Flash is now a footnote in history, but, as I shared on Twitter[2], for me,
Flash was almost like an early glimpse into what the future of web
technologies would eventually become. If Adobe had released Flash as open
source after acquiring Macromedia, we'd likely all be using a very different
web, which is quite the mindbender to reflect on.

[1]:
[https://www.goodreads.com/book/show/1125594.New_Masters_of_F...](https://www.goodreads.com/book/show/1125594.New_Masters_of_Flash)

[2]: original tweet --
[https://twitter.com/amontalenti/status/1272699635375759362](https://twitter.com/amontalenti/status/1272699635375759362)
\-- and unrolled into thread form here:
[https://threader.app/thread/1272699635375759362](https://threader.app/thread/1272699635375759362)

------
untog
I'm a developer that spends 90% of my time in the web world and can say
without doubt that the world will be better off without Flash in it today.
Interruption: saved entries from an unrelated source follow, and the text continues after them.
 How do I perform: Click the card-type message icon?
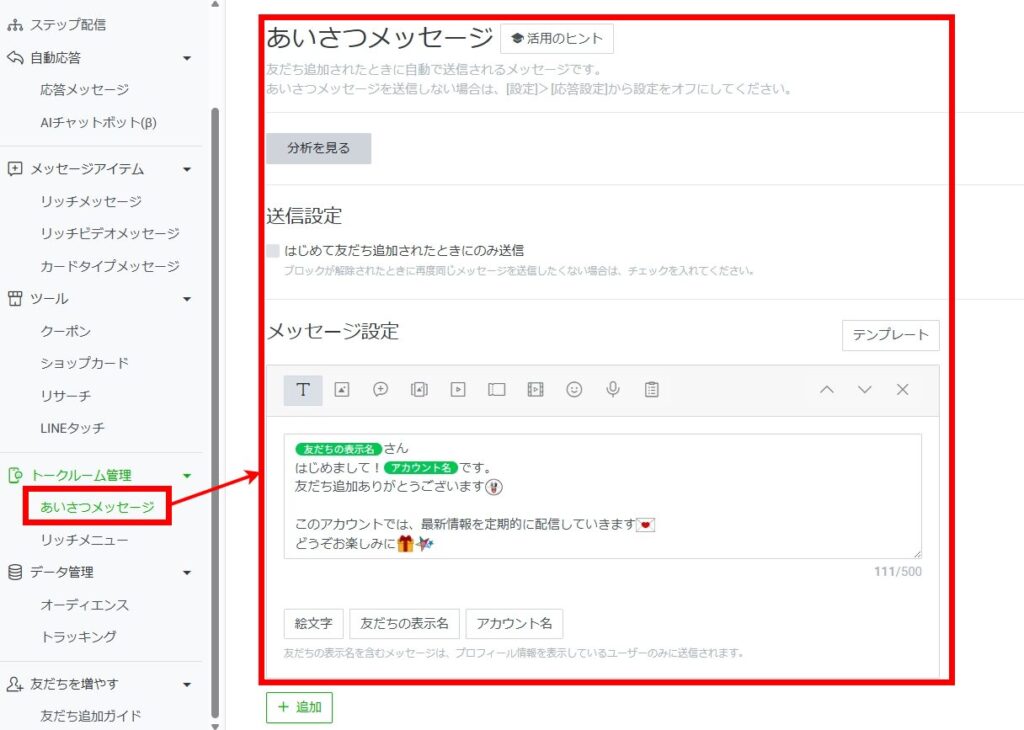point(497,390)
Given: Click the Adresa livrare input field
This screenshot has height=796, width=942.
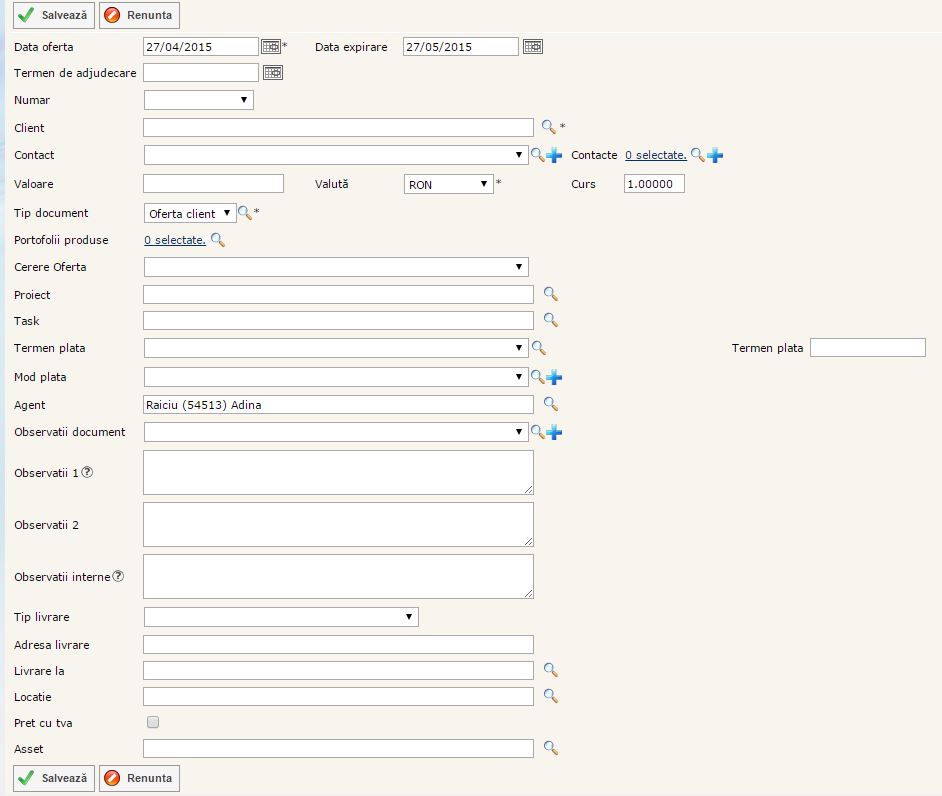Looking at the screenshot, I should [x=338, y=645].
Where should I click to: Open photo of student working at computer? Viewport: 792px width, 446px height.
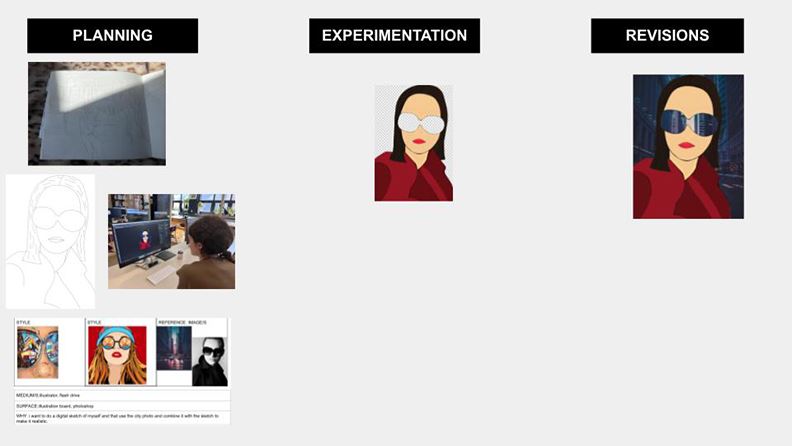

But I was _also_ a teenage developer fooling around with code back in the late
90s and Flash was just mindblowing back then, from both the perspective of a
developer (the UI for creating interactive animated content is still without
rival, IMO) and as a consumer: vector animated 'videos' that used a fraction
of the bandwidth of real videos. Weebl was/is a genius, and folks like him
created an entirely new aesthetic with Flash that entered the mainstream... I
think his videos aired on MTV at one point?! It was fascinating to watch. Even
separately from that, Flash was the first to bring things like streaming live
video and webcam access to browsers.

I'll always be nostalgic for that era of the internet, and Flash is what
allowed it to happen. We're all better off with open standards and multiple
browser implementations, but I wish it was still just as easy to be so
creative.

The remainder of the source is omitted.